Configuring Pipeline Options

Use the pipeline options to configure different aspects of your pipeline. These can include:

  • Where your pipeline runs
  • Where your pipeline job stages files
  • Which Cloud Platform project your pipeline is associated with
  • How many Compute Engine instances your pipeline uses as workers

The pipeline options properties include information about your Cloud Platform project required by the Cloud Dataflow service, such as your project ID and Cloud Storage staging locations. The pipeline options also let you control how many workers the Dataflow service should assign to your pipeline job, and where to direct your pipeline job's status messages.

A key property in the pipeline options that determines where your pipeline executes (either on the Cloud Dataflow Service, or locally) is the pipeline runner. The pipeline runner property also specifies whether your pipeline's execution is to be asynchronous or blocking.

Java

While you can set the properties of the PipelineOptions object directly within your pipeline program using setter methods (PipelineOptions.set[OptionName]), a best practice is to pass in the values using command line options. The Dataflow SDK for Java provides a PipelineOptionsFactory class that parses and validates command line options passed in to your pipeline. By using command line options to determine the PipelineRunner and other fields in PipelineOptions at runtime, you can use the same code to construct and run your pipeline both locally and in the cloud.

Python

The best practice for setting the configuration properties of the pipeline options is to pass in the values using command line options. By using command line options to determine the PipelineRunner and other fields of the pipeline options at runtime, you can use the same code to construct and run your pipeline both locally and in the cloud.

See Specifying Execution Parameters for more information about how to set pipeline options programatically for either cloud or local mode execution. The WordCount example pipeline also demonstrates how to set pipeline options at runtime by using command-line options.

Reading Data Into Your Pipeline

To create your pipeline's initial PCollection, you apply a root transform to your pipeline object. A root transform creates a PCollection from either an external data source or some local data you specify.

Java

There are two kinds of root transforms in the Dataflow Java SDK: Read and Create.
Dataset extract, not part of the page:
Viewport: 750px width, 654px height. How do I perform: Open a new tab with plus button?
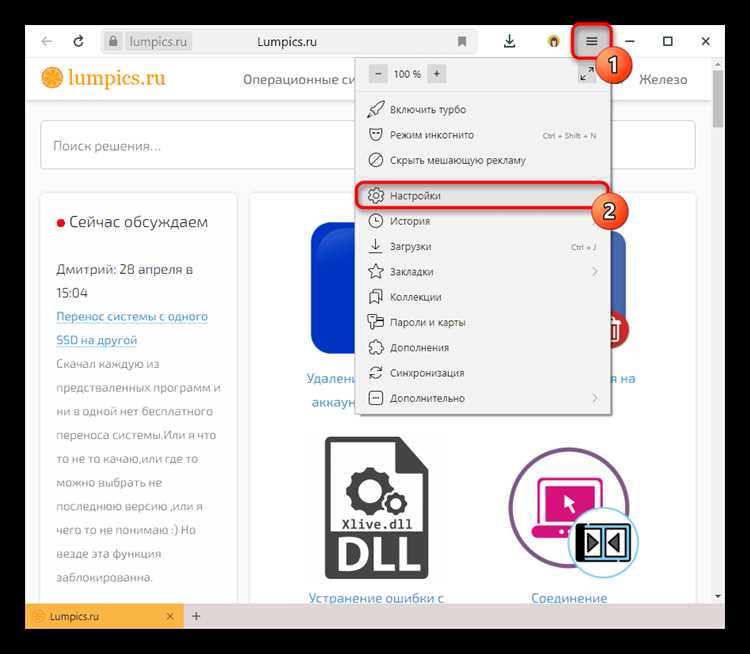(x=196, y=616)
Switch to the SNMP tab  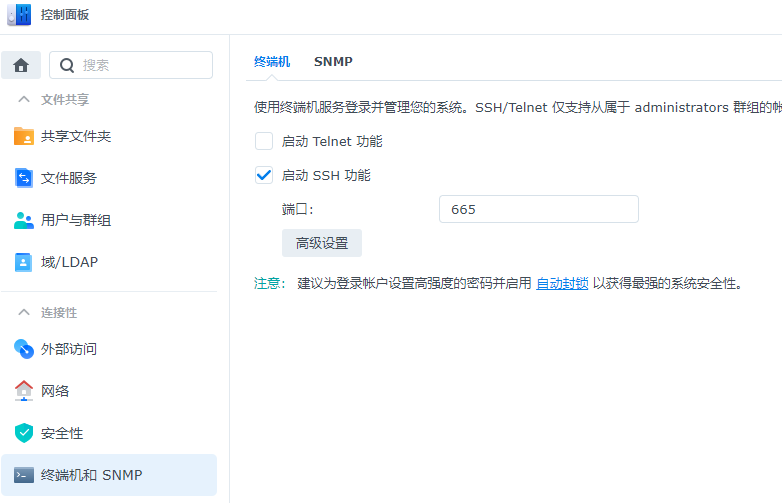(x=333, y=61)
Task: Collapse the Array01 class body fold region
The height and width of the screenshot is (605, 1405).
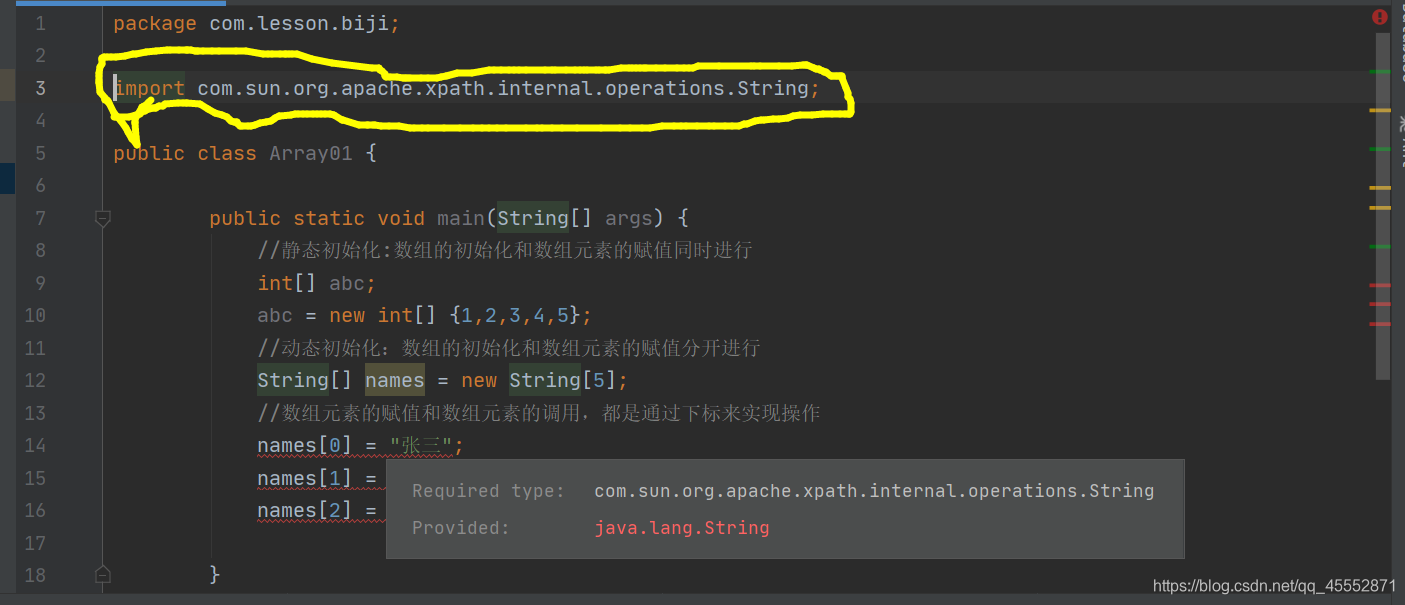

Read transforms read data from an external source, such as BigQuery or a text file in Google Cloud Storage. Create transforms create a PCollection from an in-memory java.util.Collection.

The following example code shows how to apply a TextIO.Read root transform to read data from a text file in Google Cloud Storage. The transform is applied to a Pipeline object p, and returns a pipeline data set in the form of a PCollection<String>:

PCollection<String> lines = p.apply(
  TextIO.Read.named("ReadMyFile").from("gs://some/inputData.txt"));

Python

There are two kinds of root transforms in the Dataflow Python SDK: Read and Create. Read transforms read data from an external source, such as BigQuery or a text file in Google Cloud Storage. For example, to read from a text file, apply the Read transform to your Pipeline object and pass it a TextFileSource object as an argument. The Create transform reads data from an iterable, such as a tuple or a list.

The following example code shows how to apply a Read transform to read data from a text file in Google Cloud Storage. The transform, with TextFileSource object as an argument, is applied to a Pipeline object, and returns a PCollection of strings:

lines = p | beam.io.Read('ReadMyFile',
                         beam.io.TextFileSource('gs://some/inputData.txt'))

Applying Transforms to Process Pipeline Data

To use transforms in your pipeline, you apply them to the PCollection that you want to transform.

Java

To apply a transform, you call the apply method on each PCollection that you want to process, passing the desired transform object as an argument.

Python

To apply a transform, you chain the transform to the input PCollection that you want to process, using the pipe operator ('|'):

<PCollection_name> | <transform_name>

The pipe operator is left associative, i.e.

input | transform_A | transform_B | transform_C

is the same as

((input | transform_A) | transform_B) | transform_C

and can therefore be chained.

Note that some transforms, such as CoGroupByKey, take multiple PCollections as input while others, such as Partition return multiple PCollections as output. In general PTransforms can take and produce nested dicts and tuples of PCollections as well as single PCollections themselves, using the same syntax, e.g.

out1, out2, out3 = {'fizzle': pc1, 'splat': pc2} | MyTransformTakingDictReturningTuple()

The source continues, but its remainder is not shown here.